Nonetheless, this is some major action by a Trump appointee that comes on the heels of a number of other policy pronouncements related to drug pricing that could easily have been made by a Clinton appointee. It took Seema Verma to take on doctors and hospitals in a way her predecessors did or could not. E&M documentation changes have not been made since 1997, and MedPac’s recommendation on site neutral payments have been steadfastly ignored year after year. One would think the health policy world would applaud these moves, but after four days Seema Verma’s site-neutral tweet has ten retweets. Meanwhile, Atul Gawande tweeting 5 years too late that Epic sucks goes viral.

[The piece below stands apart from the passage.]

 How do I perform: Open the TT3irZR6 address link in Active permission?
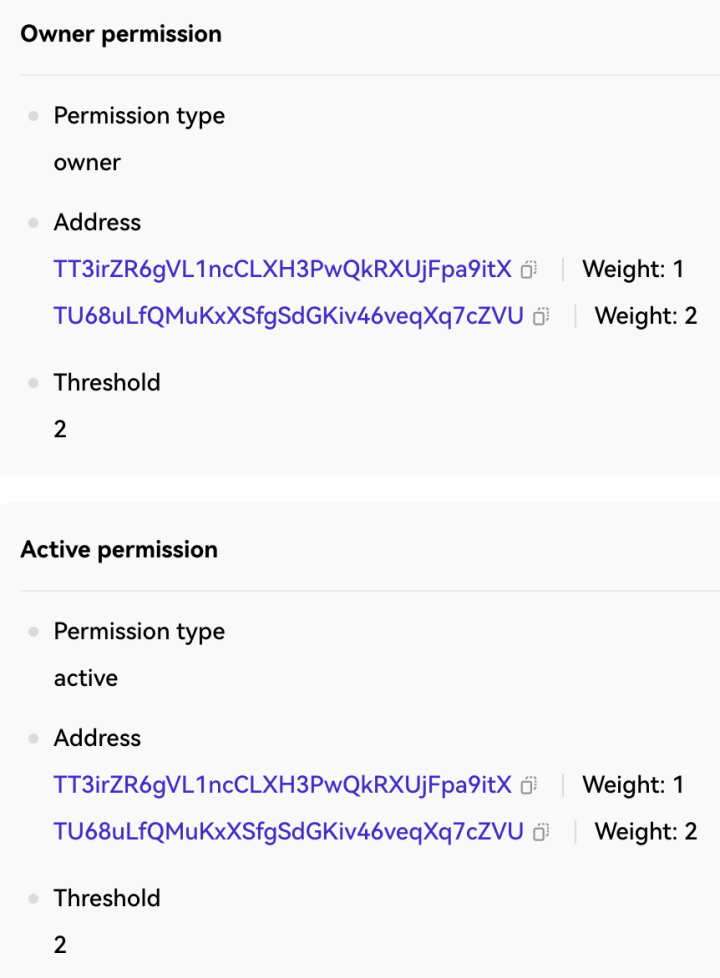282,785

It reveals major foundational issues with health policy that the self-proclaimed objective/neutral/empiricists are really a group of brittle partisans that are either too biased or too scared to applaud Verma’s moves. This performance stands in stark contrast to the grave pronouncements of what would happen to the nation’s health after the devastating election of 2016. While these policies do little for those seeking to overturn the current system, as symbolic gestures, they send a hopeful message that the balance of power in the healthcare landscape may be shifting.